*Saved entries*:

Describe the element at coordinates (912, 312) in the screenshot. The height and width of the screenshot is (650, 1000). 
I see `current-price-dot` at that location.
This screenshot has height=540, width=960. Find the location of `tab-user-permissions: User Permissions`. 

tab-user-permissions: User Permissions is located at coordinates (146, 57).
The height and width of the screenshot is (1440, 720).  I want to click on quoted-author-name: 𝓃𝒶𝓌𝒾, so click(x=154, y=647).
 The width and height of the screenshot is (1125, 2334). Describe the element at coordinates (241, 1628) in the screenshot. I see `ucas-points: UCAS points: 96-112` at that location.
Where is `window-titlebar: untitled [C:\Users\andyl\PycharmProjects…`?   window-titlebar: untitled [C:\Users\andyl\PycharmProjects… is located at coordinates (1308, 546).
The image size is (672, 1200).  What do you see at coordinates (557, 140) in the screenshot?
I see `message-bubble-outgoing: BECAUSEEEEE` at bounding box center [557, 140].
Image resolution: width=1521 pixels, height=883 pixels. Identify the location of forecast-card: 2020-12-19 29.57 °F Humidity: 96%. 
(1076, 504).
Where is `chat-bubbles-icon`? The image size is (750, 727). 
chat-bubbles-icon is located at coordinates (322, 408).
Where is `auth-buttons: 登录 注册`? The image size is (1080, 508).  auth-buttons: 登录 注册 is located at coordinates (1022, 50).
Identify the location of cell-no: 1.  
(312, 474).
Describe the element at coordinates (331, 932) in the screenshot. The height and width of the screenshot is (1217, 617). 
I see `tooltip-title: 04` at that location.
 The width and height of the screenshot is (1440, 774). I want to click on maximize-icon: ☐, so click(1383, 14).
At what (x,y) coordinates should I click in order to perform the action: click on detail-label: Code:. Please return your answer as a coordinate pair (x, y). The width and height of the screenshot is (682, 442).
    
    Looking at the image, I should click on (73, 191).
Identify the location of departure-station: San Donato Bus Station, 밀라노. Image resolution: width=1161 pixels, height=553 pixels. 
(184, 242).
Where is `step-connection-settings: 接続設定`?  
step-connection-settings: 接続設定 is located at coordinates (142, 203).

*TASK DIRECTIONS*: Put the lines above into a Markdown table with the columns No. and Line, giving each line a row number and leaving out the blank ones.

*WRITTEN SOLUTION*:
| No. | Line |
|---|---|
| 1 | Describe the element at coordinates (912, 312) in the screenshot. The height and width of the screenshot is (650, 1000).  |
| 2 | I see `current-price-dot` at that location. |
| 3 | This screenshot has height=540, width=960. Find the location of `tab-user-permissions: User Permissions`.  |
| 4 | tab-user-permissions: User Permissions is located at coordinates (146, 57). |
| 5 | The height and width of the screenshot is (1440, 720).  I want to click on quoted-author-name: 𝓃𝒶𝓌𝒾, so click(x=154, y=647). |
| 6 |  The width and height of the screenshot is (1125, 2334). Describe the element at coordinates (241, 1628) in the screenshot. I see `ucas-points: UCAS points: 96-112` at that location. |
| 7 | Where is `window-titlebar: untitled [C:\Users\andyl\PycharmProjects…`?   window-titlebar: untitled [C:\Users\andyl\PycharmProjects… is located at coordinates (1308, 546). |
| 8 | The image size is (672, 1200).  What do you see at coordinates (557, 140) in the screenshot? |
| 9 | I see `message-bubble-outgoing: BECAUSEEEEE` at bounding box center [557, 140]. |
| 10 | Image resolution: width=1521 pixels, height=883 pixels. Identify the location of forecast-card: 2020-12-19 29.57 °F Humidity: 96%.  |
| 11 | (1076, 504). |
| 12 | Where is `chat-bubbles-icon`? The image size is (750, 727).  |
| 13 | chat-bubbles-icon is located at coordinates (322, 408). |
| 14 | Where is `auth-buttons: 登录 注册`? The image size is (1080, 508).  auth-buttons: 登录 注册 is located at coordinates (1022, 50). |
| 15 | Identify the location of cell-no: 1.   |
| 16 | (312, 474). |
| 17 | Describe the element at coordinates (331, 932) in the screenshot. The height and width of the screenshot is (1217, 617).  |
| 18 | I see `tooltip-title: 04` at that location. |
| 19 |  The width and height of the screenshot is (1440, 774). I want to click on maximize-icon: ☐, so click(1383, 14). |
| 20 | At what (x,y) coordinates should I click in order to perform the action: click on detail-label: Code:. Please return your answer as a coordinate pair (x, y). The width and height of the screenshot is (682, 442). |
| 21 |     Looking at the image, I should click on (73, 191). |
| 22 | Identify the location of departure-station: San Donato Bus Station, 밀라노. Image resolution: width=1161 pixels, height=553 pixels.  |
| 23 | (184, 242). |
| 24 | Where is `step-connection-settings: 接続設定`?   |
| 25 | step-connection-settings: 接続設定 is located at coordinates (142, 203). |